Data is the new word for information. But Information Journalist implies every other journalist is just a churnalist. Which is most definitely not the case. If data is anything in a database then I’m looking beyond that. For me data is any piece of information that can be turned to journalistic use. So rather than confine my scraping to CSVs and data releases, I can take anything from the web I think will be useful for the public to know.

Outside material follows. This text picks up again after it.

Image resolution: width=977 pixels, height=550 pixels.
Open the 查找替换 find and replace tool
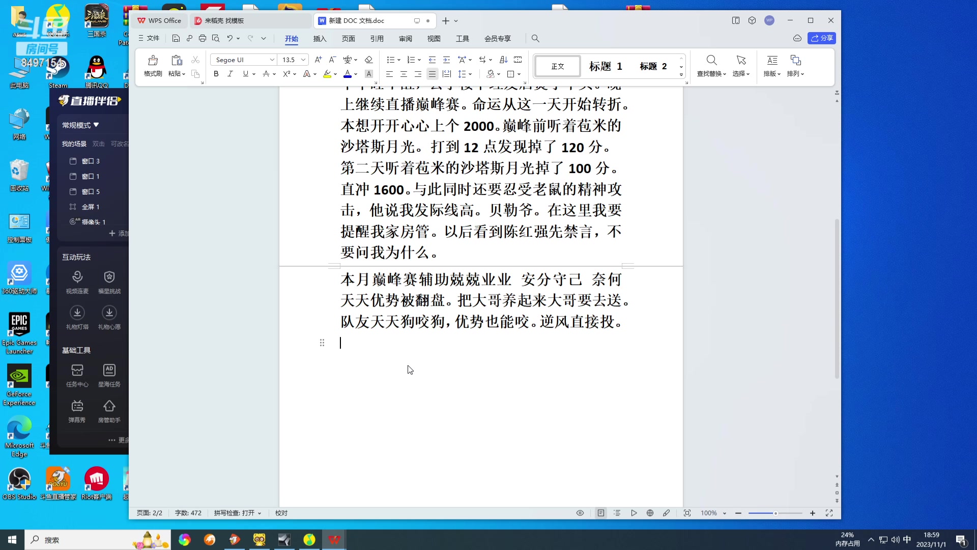[x=710, y=66]
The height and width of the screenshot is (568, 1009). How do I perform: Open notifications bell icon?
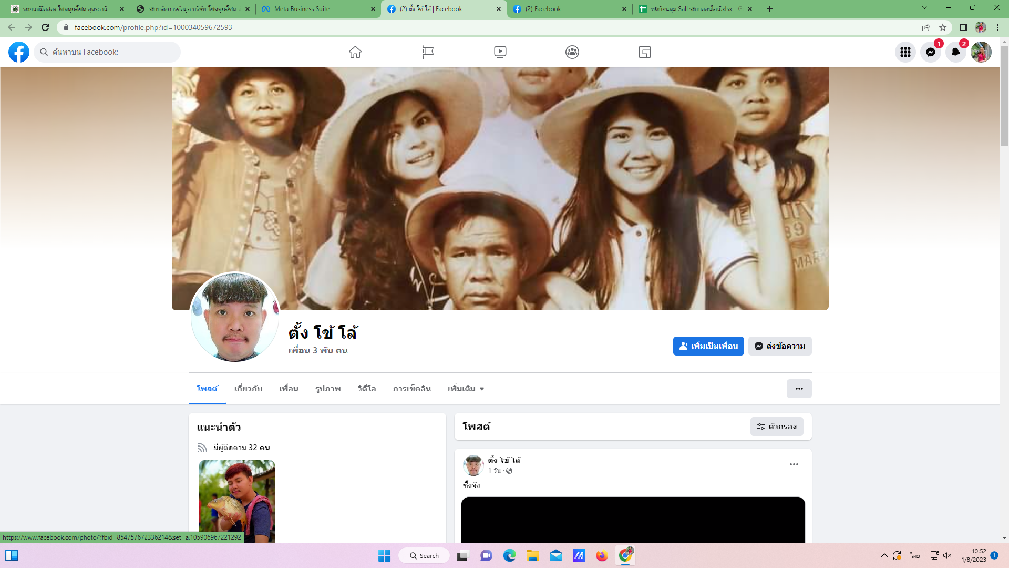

Here’s something that is in the public domain but not the public sphere: Statements from the Office for Judicial Complaints where judges are reprimanded or struck off.  The OJC deals with complaints about the personal conduct of judges. Examples of possible personal misconduct might be use of insulting, racist or sexist language in court, or inappropriate behaviour outside the court such as a judge using their judicial title for personal advantage or preferential treatment. So they can be reprimanded and struck off for personal misconduct by the OJC but the OJC does not have the power to investigate or call into question any of their previous judgements.

So I’ve put all the statements with a link to the PDF documents detailing their case with the OJC on twitter. Any new statements should be picked up by my scraper (which will run daily) and then be tweeted out. If anyone who has dealt with a tweeted judge has something to add please reply to the tweet or use the hashtag #OJC.